**Data for this task:**
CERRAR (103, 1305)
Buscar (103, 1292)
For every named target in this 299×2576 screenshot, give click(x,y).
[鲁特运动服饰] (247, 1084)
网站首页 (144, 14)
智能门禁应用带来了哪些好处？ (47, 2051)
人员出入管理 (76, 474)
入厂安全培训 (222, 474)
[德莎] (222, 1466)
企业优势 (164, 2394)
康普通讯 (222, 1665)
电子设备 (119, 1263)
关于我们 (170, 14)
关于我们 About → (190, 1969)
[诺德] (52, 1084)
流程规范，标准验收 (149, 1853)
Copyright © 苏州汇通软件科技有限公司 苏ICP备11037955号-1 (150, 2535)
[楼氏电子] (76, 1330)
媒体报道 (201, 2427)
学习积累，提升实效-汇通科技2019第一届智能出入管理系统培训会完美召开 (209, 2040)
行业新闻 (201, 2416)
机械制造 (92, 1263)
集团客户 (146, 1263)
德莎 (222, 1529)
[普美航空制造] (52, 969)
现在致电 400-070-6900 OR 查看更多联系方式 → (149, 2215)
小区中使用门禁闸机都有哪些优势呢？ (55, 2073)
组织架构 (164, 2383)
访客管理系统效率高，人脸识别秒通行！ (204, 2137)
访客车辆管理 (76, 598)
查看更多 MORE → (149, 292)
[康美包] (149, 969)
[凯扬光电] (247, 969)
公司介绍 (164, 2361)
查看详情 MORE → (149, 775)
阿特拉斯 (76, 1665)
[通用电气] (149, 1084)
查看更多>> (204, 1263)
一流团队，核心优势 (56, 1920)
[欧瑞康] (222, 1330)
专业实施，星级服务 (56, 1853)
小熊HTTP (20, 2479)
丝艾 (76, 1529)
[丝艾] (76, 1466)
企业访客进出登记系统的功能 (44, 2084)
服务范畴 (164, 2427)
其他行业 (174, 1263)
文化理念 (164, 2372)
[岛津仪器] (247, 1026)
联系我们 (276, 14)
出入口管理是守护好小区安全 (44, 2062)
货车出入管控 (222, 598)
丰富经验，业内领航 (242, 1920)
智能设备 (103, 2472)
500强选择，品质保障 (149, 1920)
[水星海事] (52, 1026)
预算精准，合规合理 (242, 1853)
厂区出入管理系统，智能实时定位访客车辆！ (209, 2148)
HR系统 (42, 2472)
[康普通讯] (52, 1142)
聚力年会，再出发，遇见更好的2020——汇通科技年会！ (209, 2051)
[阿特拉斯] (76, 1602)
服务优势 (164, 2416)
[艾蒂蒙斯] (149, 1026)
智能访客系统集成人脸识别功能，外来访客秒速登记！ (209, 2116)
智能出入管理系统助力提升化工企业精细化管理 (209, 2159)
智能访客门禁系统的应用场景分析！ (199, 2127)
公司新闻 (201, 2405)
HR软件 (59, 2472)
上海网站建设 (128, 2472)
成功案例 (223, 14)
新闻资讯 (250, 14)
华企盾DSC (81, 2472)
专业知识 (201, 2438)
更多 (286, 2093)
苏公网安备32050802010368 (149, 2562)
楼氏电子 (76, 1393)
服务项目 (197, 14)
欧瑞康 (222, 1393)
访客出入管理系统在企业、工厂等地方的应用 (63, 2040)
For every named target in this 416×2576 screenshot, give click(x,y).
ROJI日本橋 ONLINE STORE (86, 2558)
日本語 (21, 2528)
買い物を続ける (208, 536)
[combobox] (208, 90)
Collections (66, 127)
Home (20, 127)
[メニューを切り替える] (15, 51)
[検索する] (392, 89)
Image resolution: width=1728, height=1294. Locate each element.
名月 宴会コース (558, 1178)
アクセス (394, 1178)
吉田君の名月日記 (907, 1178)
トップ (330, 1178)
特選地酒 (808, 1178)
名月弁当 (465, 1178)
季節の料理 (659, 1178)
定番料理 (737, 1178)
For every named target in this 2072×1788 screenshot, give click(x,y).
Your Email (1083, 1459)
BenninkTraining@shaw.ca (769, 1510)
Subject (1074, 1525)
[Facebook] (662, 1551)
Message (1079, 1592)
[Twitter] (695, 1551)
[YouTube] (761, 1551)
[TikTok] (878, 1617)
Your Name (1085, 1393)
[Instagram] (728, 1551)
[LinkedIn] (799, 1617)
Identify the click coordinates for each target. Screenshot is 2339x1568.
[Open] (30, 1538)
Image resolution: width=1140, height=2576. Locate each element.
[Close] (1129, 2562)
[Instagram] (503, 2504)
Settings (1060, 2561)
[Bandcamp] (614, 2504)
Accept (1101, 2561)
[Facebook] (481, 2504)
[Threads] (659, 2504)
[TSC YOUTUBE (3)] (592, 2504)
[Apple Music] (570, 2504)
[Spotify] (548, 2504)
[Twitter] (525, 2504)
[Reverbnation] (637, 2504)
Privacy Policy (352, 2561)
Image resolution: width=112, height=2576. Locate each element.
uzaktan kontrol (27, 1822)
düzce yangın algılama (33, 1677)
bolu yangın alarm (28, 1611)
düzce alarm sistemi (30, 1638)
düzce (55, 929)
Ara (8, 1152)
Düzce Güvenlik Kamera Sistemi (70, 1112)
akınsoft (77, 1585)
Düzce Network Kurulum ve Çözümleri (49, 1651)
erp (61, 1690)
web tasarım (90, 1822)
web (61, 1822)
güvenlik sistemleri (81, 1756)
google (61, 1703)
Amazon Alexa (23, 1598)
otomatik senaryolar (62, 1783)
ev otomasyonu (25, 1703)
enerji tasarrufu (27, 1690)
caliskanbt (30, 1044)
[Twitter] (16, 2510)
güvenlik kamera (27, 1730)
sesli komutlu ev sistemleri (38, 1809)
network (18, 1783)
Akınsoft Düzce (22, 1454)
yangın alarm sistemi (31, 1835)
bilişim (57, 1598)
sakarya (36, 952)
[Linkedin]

**Problem details:** Find the line that contains "[TSC YOUTUBE (3)] (592, 2504)". Write out that line and every line after it through the end of the data, exactly, and nothing else.

**Your response:**
[TSC YOUTUBE (3)] (592, 2504)
[Apple Music] (570, 2504)
[Spotify] (548, 2504)
[Twitter] (525, 2504)
[Reverbnation] (637, 2504)
Privacy Policy (352, 2561)
Image resolution: width=112, height=2576. Locate each element.
uzaktan kontrol (27, 1822)
düzce yangın algılama (33, 1677)
bolu yangın alarm (28, 1611)
düzce alarm sistemi (30, 1638)
düzce (55, 929)
Ara (8, 1152)
Düzce Güvenlik Kamera Sistemi (70, 1112)
akınsoft (77, 1585)
Düzce Network Kurulum ve Çözümleri (49, 1651)
erp (61, 1690)
web tasarım (90, 1822)
web (61, 1822)
güvenlik sistemleri (81, 1756)
google (61, 1703)
Amazon Alexa (23, 1598)
otomatik senaryolar (62, 1783)
ev otomasyonu (25, 1703)
enerji tasarrufu (27, 1690)
caliskanbt (30, 1044)
[Twitter] (16, 2510)
güvenlik kamera (27, 1730)
sesli komutlu ev sistemleri (38, 1809)
network (18, 1783)
Akınsoft Düzce (22, 1454)
yangın alarm sistemi (31, 1835)
bilişim (57, 1598)
sakarya (36, 952)
[Linkedin]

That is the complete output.